Medco is also conducting genetic studies with LabCorp on tamoxifen, with Celera Corporation on statins, and with FDA on incorporating genetic testing into medical practice. 27–30 With the American Medical Association (AMA), Medco conducted a survey of more than 10,000 physicians to determine their attitudes toward gene testing. Although 98% of respondents believed genetics affect drug response, only 10% considered themselves well enough informed about pharmacogenomic testing to put it into practice.31

The results of this survey point to a gap between physicians’ perceived value of pharmacogenomic testing and the information physicians have acquired to incorporate such testing into the delivery of care. In addition, the results indicated that the doctors who believed they are well informed about pharmacogenomic tests are twice as likely to order such tests for their patients.31 Clearly, clinician education initiatives will be central to encouraging the adoption of these important clinical tools. It also may help both clinicians and patients to know that the tests are often as simple as taking a cheek swab or a saliva collection to obtain a DNA sample; for most of these tests, blood does not need to be drawn.

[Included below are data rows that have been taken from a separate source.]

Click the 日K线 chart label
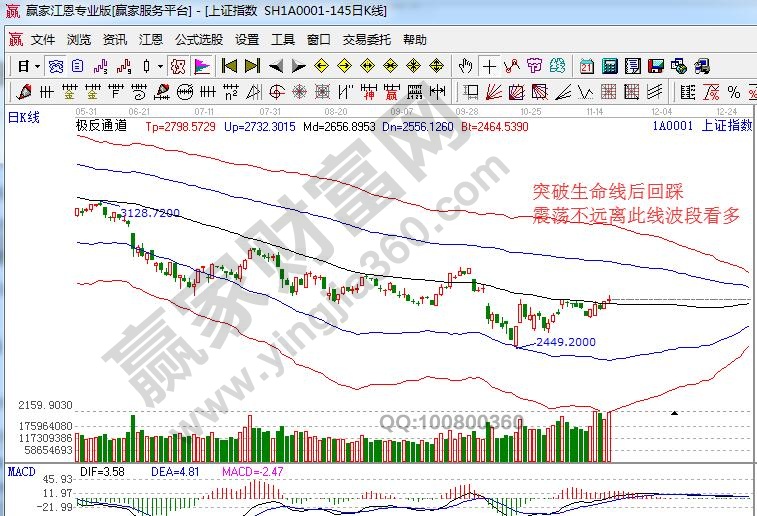 [24, 118]
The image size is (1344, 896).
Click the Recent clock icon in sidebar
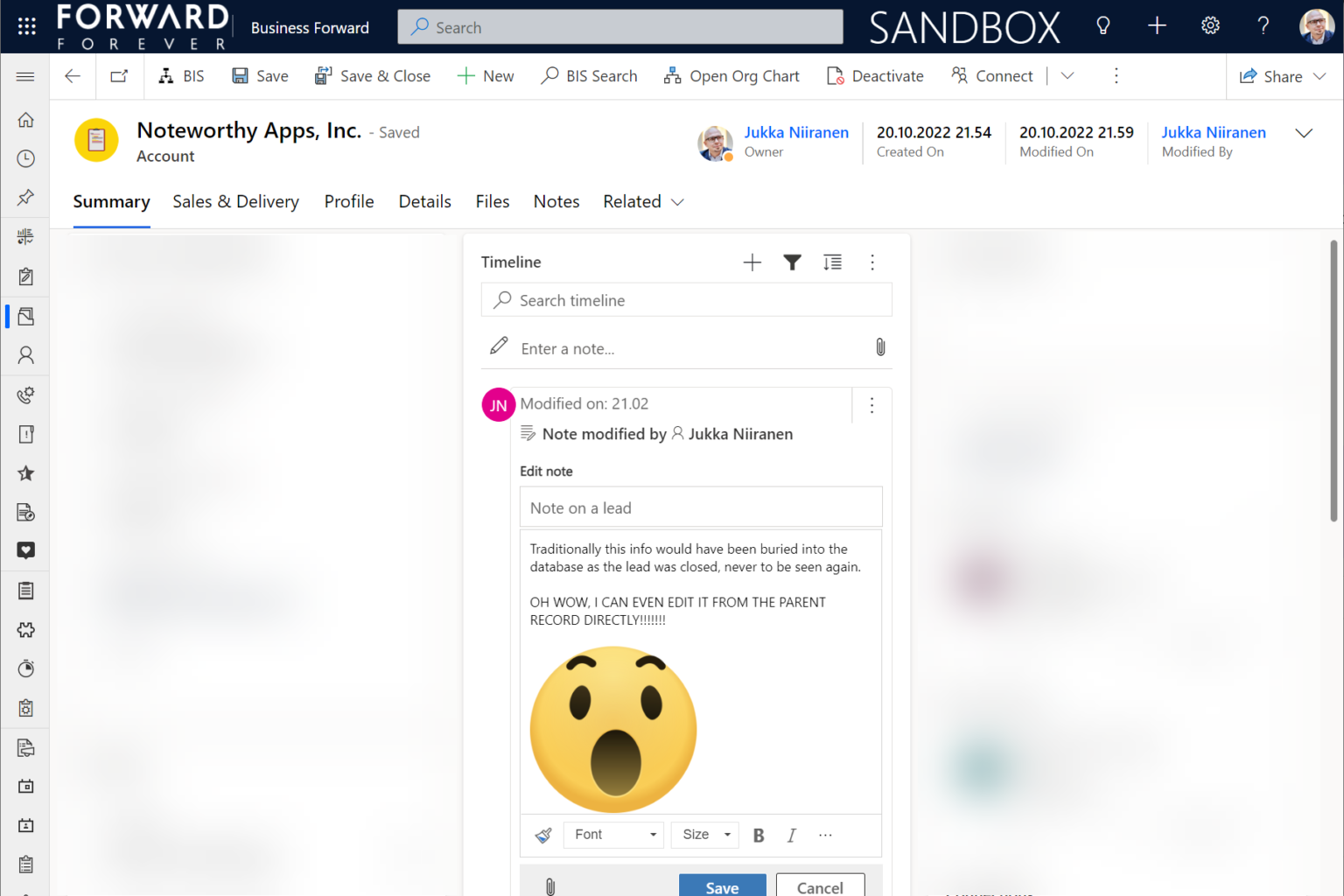tap(24, 158)
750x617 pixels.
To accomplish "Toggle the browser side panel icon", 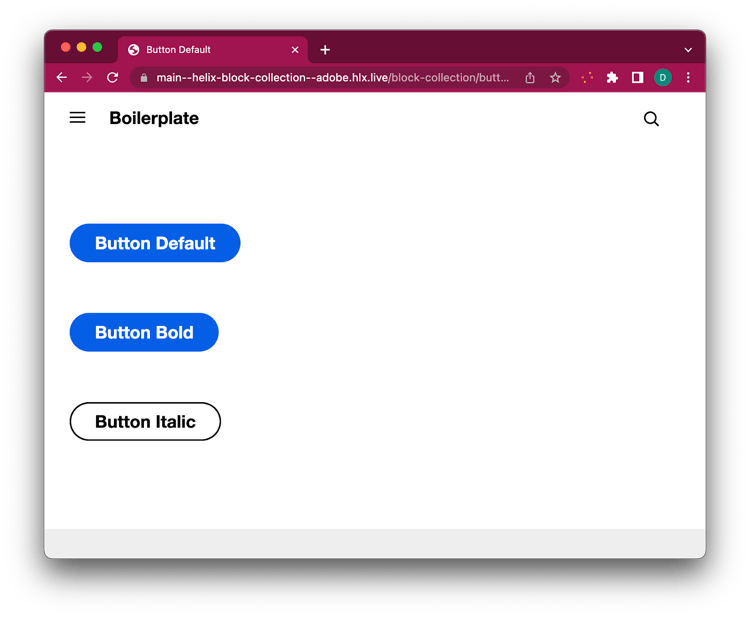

Today we are on the ground floor of this emerging medical innovation. The economic and clinical benefits are becoming increasingly clear, especially as the cost of gene testing declines. When patient populations are better defined by pharmacogenomics, drugs in development are less likely to fail in the late stage of a costly clinical trial. The development of trastuzumab in the 1990s illustrates how gene tests turned a drug of indeterminate value into a real advance in treatment, which now routinely incorporates a test for a HER2 gene.23 Many products now in development are following the path of pairing drugs with diagnostics. Pharmacogenomic testing also offers opportunities to improve the safety and efficacy of older drugs, as shown by the examples of warfarin and tamoxifen. A growing number of healthcare payers see pharmacogenomic tests as tools that will lead to more precise treatments. The outcome will be safer and more-effective medications for members, leading to improved health outcomes.

A critical next step is broader pharmacogenomic education to equip clinicians to apply the science with confidence in the clinical setting. Surprisingly, the Medco/AMA survey revealed that the small number of physicians now ordering pharmacogenomic tests tended to be out of medical school for 15 to 29 years.31 The potential conclusion to be drawn is that younger physicians, more recently out of medical school, are less confident than their elders in using these advances in technology. With medication therapies clearly heading in the direction of personalized medicine, medical schools, training curricula for other health professions, and continuing education programs for clinicians need to do a better job of incorporating pharmacogenomics. The science is racing ahead. Health benefits administrators recognize that greater understanding of pharmacogenomics can help keep patients out of the hospital, improve the likelihood that they will get well, and allow clinicians to practice better medicine.

Dr Barlow is vice president of personalized medicine business solutions at Medco Health Solutions, Franklin Lakes, NJ.